>> Tesla isn't getting much love from Consumer Reports. On Monday, the publication many Americans rely on for product reviews criticized the Model 3 sedan, saying it was a thrill to drive, but that it had, quote, big flaws. Consumer Report criticized the long distance it took for the Model 3 to stop in an emergency braking test, and said the controls on a center touchscreen were hard to use.
Tesla says its own testing shows a much shorter braking distance than the magazine's results. But all this comes as Tesla deals with an increasing number of safety investigations involving crashes. Routers correspondent Alexandria Sage.>> This failure to recommend the Model 3 comes at a time of lots of scrutiny on Tesla.
They are facing more skepticism over their finances, they've had a spate of crashes, some of which were fatal, some were not, some involving fires. Also some involving their autopilot, semi autonomous function. So there's a lot of things going on at Tesla right now. There are a lot of moving parts.

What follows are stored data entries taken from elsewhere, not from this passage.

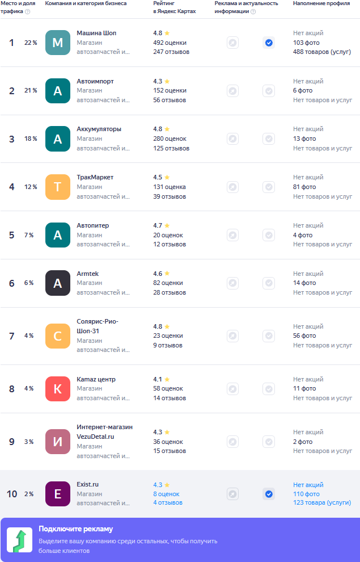
Task: Click the 'Рейтинг в Яндекс Картах' column header
Action: (x=174, y=7)
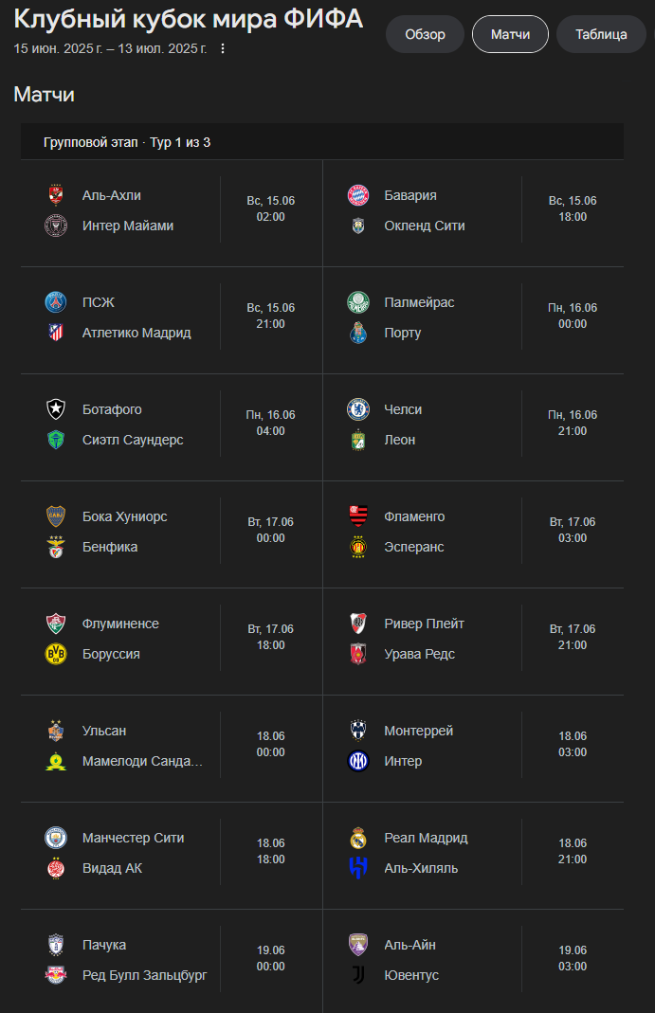Click the Bayern Munich logo
The image size is (655, 1013).
(358, 195)
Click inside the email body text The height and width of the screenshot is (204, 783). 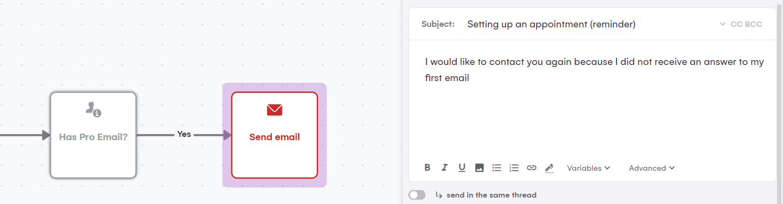tap(594, 70)
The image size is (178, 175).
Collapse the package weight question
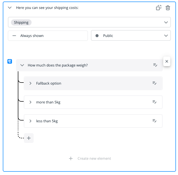pos(22,65)

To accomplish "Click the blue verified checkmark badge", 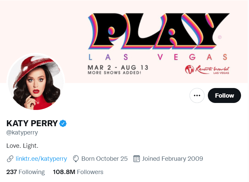I will 63,124.
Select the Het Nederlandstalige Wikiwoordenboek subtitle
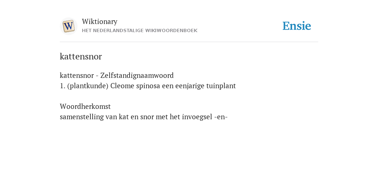This screenshot has width=378, height=189. point(140,31)
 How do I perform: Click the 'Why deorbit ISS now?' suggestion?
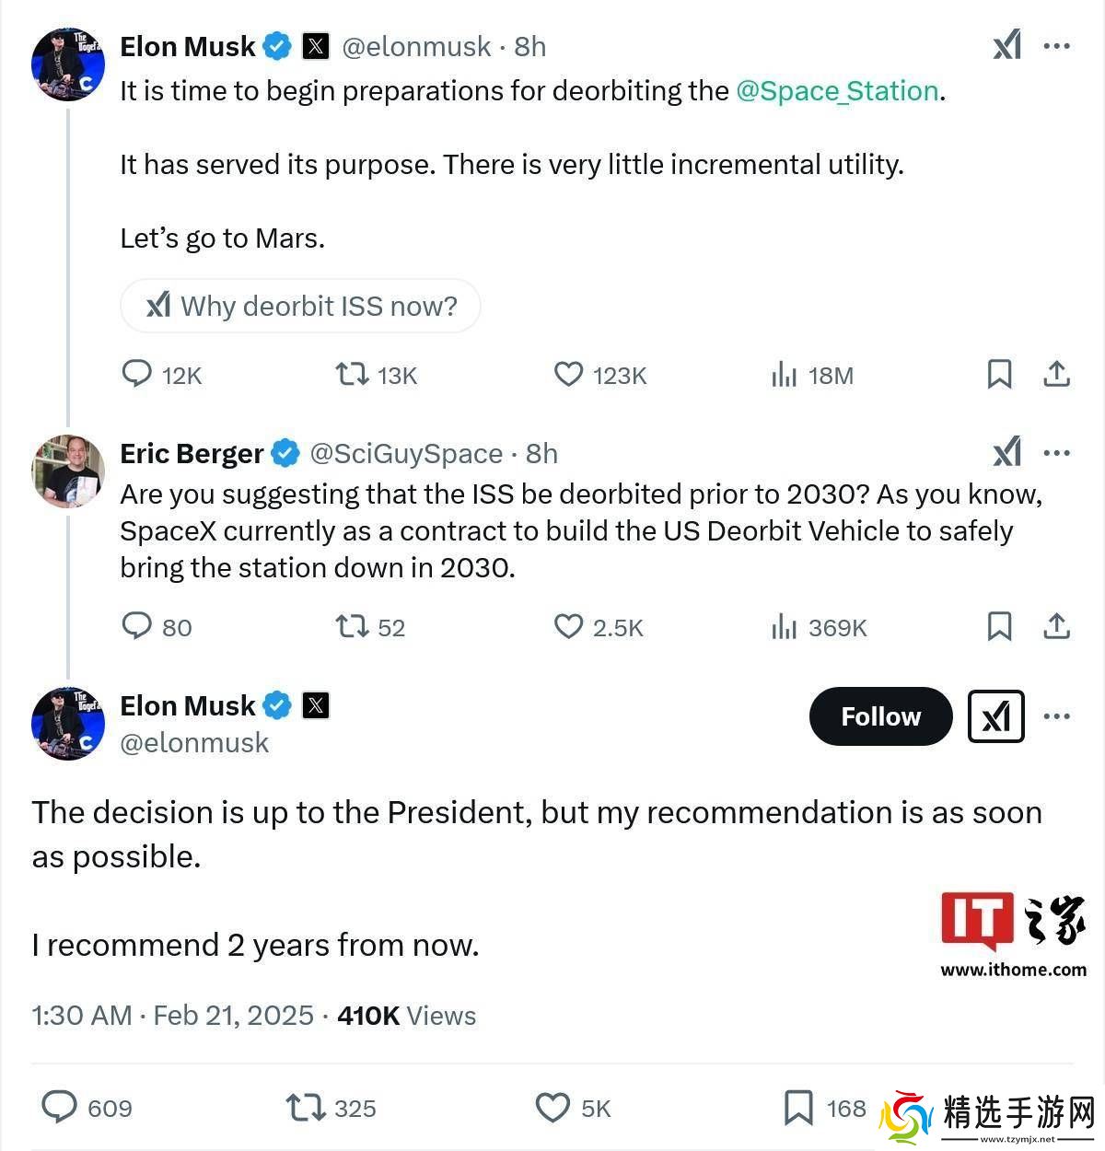[x=300, y=306]
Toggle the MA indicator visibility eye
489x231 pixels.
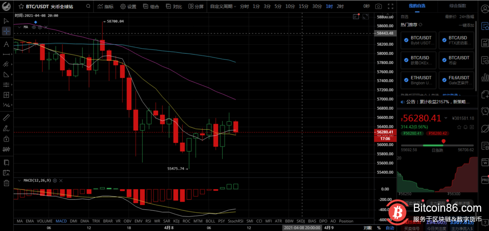pos(33,27)
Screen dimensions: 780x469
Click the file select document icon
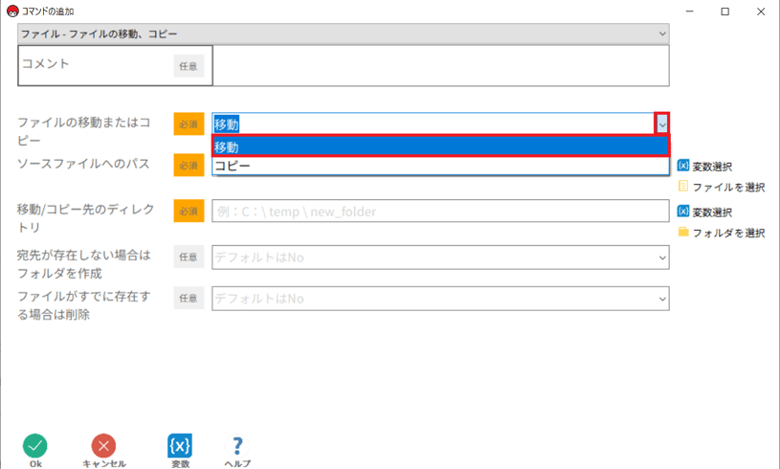[683, 187]
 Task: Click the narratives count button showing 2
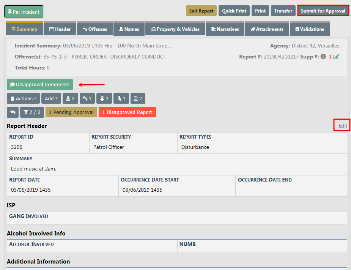click(x=138, y=98)

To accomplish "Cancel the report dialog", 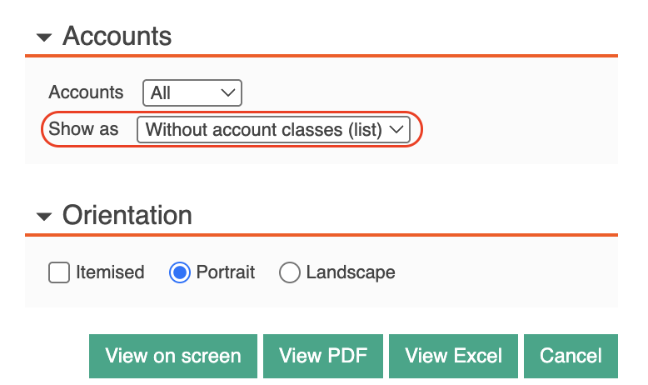I will click(571, 356).
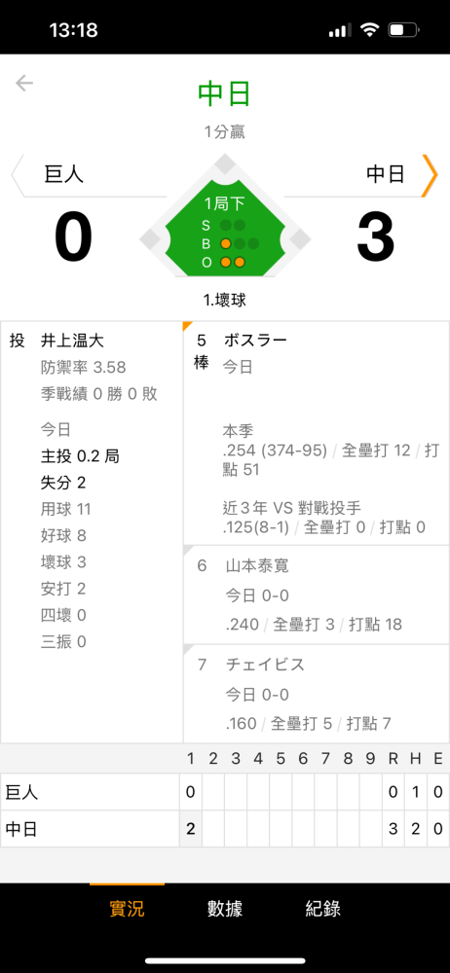
Task: Tap the 巨人 team name header
Action: click(64, 174)
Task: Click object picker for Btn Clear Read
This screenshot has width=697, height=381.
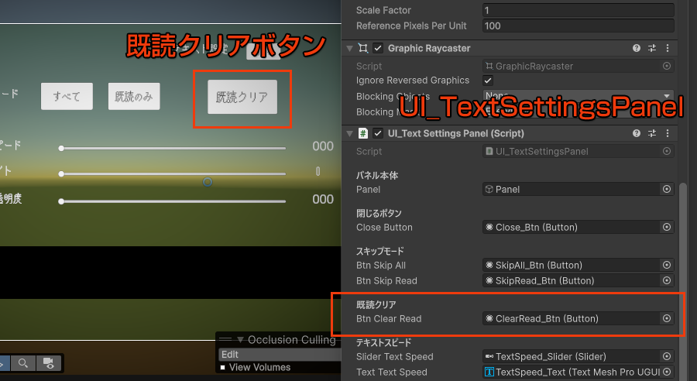Action: [666, 318]
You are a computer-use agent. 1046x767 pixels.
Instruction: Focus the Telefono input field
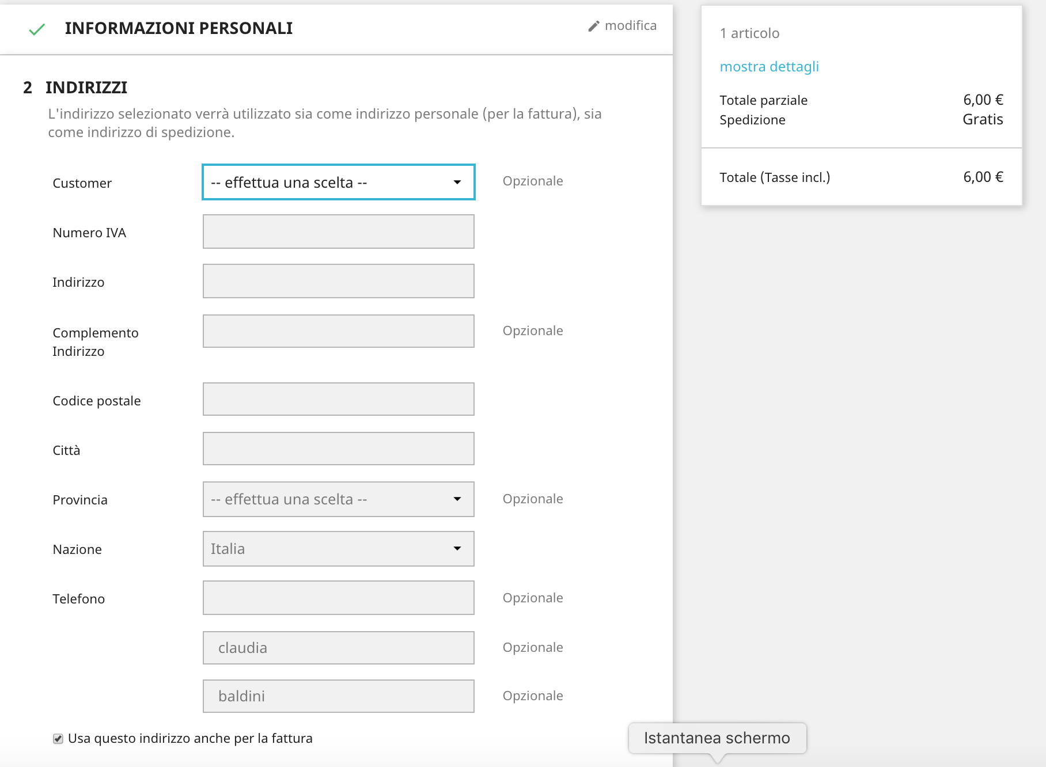pyautogui.click(x=338, y=598)
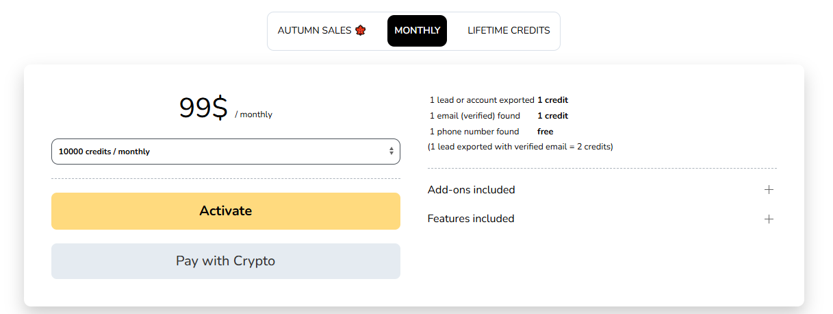Switch to the Autumn Sales tab
Image resolution: width=833 pixels, height=314 pixels.
click(322, 31)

And certainly the failure to get a recommendation from this very influential magazine, Consumer Reports, does not help.>> The slam from Consumer Report took the shine off of Tesla's shares that had risen over 4% on Monday morning, after a string of tweets by CEO Elon Musk showed the company was aiming to deliver more profitable additions of the model three.
Musk said a model three with all options except autopilot, would cost 78 grand, and that Tesla had to focus first on delivering those, rather than the basic model three, that costs $35,000. Tesla has been struggling with ramping up production of the Model 3, a car that's supposed to be its first mass-market vehicle and key to the company's profitability and future.